Alla fine dello scorso anno, il presidente della Banca mondiale, Ajay Banga, ha esortato i donatori a superare i novantatré miliardi di dollari raggiunti nel ciclo di finanziamento precedente. I negoziati sono ancora all’inizio, ma agli Spring meetings i ministri delle finanze del G7 non hanno fornito rassicurazioni in merito. Nel frattempo, i capi di governo africani, riuniti in un vertice a Nairobi il 29 aprile 2024, hanno chiesto all’Ida almeno centoventi miliardi per proteggere le proprie economie dal cambiamento climatico.
Per loro e per altri Paesi vulnerabili, ma non responsabili della crisi del clima, è stato istituito anche il fondo Loss and damage (perdite e danni). Le prime promesse di finanziamento del Fondo sono arrivate alla Cop28 di Dubai del 2023: per adesso seicentosessantadue milioni di dollari. Il Loss and Damage, ospitato e gestito dalla Banca mondiale, dovrebbe fornire aiuti economici per i danni causati dagli eventi meteorologici estremi resi più frequenti dal riscaldamento globale. Molte cose sono ancora da decidere. La prima riunione del Consiglio di amministrazione del Fondo si è tenuta dal 30 aprile al 2 maggio 2024 negli Emirati Arabi Uniti, ma la strada per rendere l’iniziativa sufficientemente concreta è ancora lunga.
I trasferimenti finanziari netti globali verso i Paesi in via di sviluppo, comunque, hanno raggiunto il livello più basso dalla crisi finanziaria del 2008: nel 2022 sono stati solo cinquantuno miliardi di dollari. Dati recenti mostrano che un Paese su tre tra quelli ammessi a ricevere finanziamenti dell’Ida è oggi più povero di quanto non fosse prima dell’inizio della pandemia. «Questo perché – spiega l’esperta – l’aumento dei pagamenti del debito in uscita dai Paesi in via di sviluppo è stato accompagnato da una diminuzione degli investimenti privati e degli aiuti finanziari».

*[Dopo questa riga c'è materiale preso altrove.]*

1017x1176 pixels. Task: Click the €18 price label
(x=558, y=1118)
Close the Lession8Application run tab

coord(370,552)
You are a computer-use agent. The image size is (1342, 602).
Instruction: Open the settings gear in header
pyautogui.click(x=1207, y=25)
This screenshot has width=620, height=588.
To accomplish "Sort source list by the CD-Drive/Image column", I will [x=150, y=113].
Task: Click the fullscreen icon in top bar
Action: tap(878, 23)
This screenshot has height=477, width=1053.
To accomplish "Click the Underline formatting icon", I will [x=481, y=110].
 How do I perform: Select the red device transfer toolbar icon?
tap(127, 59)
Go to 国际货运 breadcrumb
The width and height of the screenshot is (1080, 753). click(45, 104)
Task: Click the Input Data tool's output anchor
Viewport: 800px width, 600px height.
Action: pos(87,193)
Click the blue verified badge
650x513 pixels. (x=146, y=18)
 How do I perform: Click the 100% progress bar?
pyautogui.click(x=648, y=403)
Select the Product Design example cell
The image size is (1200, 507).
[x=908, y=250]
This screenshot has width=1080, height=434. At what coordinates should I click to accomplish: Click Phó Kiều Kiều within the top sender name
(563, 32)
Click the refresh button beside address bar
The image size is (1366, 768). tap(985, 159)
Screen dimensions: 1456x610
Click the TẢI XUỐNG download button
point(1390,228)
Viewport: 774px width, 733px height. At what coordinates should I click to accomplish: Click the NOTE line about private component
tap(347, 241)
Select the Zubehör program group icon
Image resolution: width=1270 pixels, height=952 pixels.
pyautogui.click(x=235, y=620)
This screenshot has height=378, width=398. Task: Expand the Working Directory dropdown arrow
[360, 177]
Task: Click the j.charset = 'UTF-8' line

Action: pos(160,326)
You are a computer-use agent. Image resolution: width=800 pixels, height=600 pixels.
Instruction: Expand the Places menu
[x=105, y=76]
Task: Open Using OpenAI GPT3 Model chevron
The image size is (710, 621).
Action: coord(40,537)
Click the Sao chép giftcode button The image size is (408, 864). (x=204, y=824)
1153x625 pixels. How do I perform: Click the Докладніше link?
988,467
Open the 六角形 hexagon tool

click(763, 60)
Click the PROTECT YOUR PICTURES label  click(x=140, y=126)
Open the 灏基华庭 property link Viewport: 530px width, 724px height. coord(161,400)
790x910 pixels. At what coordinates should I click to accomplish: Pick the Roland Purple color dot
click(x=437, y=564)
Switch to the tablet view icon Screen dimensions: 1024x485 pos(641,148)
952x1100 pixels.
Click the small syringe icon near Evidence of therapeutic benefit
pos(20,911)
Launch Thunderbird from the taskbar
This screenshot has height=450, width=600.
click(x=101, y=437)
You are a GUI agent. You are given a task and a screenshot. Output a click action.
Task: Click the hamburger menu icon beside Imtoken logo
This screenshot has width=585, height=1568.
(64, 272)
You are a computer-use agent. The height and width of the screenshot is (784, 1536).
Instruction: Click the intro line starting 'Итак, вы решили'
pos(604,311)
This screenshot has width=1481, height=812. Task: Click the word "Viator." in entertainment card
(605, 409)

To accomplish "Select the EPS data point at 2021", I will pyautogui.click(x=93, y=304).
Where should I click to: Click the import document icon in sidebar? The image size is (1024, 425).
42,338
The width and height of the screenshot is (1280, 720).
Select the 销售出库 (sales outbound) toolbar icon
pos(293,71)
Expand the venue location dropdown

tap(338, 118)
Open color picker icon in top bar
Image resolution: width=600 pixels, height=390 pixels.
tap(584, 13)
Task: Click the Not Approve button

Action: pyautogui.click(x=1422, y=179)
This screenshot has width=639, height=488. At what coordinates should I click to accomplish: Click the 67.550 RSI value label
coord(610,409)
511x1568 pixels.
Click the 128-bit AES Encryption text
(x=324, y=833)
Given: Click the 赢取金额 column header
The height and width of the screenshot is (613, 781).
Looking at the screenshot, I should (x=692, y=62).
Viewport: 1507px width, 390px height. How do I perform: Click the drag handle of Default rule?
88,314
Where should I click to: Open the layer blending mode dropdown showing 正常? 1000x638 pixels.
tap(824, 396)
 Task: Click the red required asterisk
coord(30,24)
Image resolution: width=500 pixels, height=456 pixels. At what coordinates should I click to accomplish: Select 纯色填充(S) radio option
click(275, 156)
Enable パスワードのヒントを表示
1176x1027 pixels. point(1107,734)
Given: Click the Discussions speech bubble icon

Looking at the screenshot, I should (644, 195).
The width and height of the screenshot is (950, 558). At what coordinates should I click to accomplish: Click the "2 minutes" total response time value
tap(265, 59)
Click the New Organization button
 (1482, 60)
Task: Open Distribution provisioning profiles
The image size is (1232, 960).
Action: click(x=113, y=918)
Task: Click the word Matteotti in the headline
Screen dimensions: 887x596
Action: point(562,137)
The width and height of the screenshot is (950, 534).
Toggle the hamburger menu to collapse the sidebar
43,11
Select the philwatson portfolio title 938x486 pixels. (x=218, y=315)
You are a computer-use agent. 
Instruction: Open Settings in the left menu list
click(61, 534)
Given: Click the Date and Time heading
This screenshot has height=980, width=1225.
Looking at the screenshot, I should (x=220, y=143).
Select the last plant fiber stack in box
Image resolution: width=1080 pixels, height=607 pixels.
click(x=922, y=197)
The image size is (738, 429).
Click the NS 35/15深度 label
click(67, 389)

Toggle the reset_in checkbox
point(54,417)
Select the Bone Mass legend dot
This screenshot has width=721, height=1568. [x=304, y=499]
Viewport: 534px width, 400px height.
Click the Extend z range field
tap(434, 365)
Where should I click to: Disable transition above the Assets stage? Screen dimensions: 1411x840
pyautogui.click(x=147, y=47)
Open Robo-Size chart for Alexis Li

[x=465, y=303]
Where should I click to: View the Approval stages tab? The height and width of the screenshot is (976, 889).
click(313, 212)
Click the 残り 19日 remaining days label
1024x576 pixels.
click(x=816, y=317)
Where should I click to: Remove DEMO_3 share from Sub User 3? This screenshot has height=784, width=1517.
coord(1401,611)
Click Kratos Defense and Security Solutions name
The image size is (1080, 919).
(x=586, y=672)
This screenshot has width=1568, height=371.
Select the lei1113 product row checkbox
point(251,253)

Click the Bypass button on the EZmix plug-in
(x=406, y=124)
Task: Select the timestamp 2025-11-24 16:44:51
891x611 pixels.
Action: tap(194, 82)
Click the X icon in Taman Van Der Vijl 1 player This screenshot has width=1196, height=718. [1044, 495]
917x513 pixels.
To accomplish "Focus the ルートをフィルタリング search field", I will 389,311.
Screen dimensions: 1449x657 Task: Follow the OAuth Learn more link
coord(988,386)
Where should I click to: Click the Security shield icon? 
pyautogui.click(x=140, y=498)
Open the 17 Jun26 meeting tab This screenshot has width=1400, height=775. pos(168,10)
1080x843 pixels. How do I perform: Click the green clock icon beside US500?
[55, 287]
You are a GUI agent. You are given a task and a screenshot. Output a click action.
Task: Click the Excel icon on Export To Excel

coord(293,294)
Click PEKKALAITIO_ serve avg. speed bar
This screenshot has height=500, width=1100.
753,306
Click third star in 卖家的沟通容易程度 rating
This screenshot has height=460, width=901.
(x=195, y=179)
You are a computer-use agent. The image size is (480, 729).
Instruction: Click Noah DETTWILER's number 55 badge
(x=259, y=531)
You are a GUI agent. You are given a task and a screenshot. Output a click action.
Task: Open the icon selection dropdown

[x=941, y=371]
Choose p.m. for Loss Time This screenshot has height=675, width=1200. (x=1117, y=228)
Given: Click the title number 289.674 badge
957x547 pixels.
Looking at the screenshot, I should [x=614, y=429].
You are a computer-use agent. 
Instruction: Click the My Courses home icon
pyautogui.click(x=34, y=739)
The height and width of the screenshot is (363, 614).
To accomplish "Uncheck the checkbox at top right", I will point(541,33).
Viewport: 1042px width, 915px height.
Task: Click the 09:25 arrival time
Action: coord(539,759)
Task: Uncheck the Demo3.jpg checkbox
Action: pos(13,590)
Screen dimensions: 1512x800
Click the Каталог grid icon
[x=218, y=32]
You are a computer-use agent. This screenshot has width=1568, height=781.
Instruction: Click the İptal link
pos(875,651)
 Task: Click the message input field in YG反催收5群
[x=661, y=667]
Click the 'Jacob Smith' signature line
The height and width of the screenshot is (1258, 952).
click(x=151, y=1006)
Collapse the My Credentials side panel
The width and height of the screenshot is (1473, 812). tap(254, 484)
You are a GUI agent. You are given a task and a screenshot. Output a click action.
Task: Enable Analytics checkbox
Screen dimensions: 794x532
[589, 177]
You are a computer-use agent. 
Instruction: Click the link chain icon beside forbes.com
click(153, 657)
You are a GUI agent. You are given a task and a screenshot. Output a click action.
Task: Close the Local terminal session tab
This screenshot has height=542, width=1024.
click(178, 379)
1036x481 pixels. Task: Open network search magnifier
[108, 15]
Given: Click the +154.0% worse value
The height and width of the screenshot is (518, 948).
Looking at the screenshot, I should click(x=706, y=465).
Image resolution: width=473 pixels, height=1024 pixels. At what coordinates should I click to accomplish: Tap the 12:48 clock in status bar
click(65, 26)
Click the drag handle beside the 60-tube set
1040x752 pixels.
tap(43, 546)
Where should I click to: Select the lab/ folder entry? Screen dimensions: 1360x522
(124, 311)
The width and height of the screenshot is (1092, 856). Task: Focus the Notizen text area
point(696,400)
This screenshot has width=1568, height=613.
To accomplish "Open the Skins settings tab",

Al di là della somma necessaria, dunque, l’elefante nella stanza della finanza climatica è il debito che molti Paesi in via di sviluppo hanno con diversi creditori esteri. I tassi di interesse hanno raggiunto livelli record: per molti Stati, il servizio di debito sta diventando una spesa insostenibile, oltre a essere una minaccia significativa per l’azione climatica. Le economie emergenti devono decidere se investire per ripagare il debito o per svilupparsi in maniera sostenibile.
Per non essere costretti a scegliere, una possibilità è quella di valutare i piani di rimborso del debito tenendo conto anche degli obiettivi climatici e di sviluppo del Paese. «Una mossa di questo tipo potrebbe aiutare le Nazioni fortemente indebitate a negoziare migliori condizioni e a spendere più denaro per gli investimenti sostenibili anziché per pagare gli interessi», dice ancora la rappresentante di Ecco.
Qualcosa dopo la pandemia è stato fatto. Per la risoluzione delle crisi di debito è stato istituito il Common framework for debt treatment, cioè il Quadro comune sul debito. Una serie di regole che dovrebbero aiutare i Paesi a ristrutturare il loro debito e a superare le sfide legate alla liquidità. «La sua efficacia però è ancora in dubbio. Il problema – continua l’esperta – è conciliare gli interessi dei diversi creditori: i Paesi del G7, la Cina, le Banche multilaterali di sviluppo e i finanziatori privati. I primi a non essere d’accordo sui requisiti minimi per la riduzione del debito sono proprio i privati».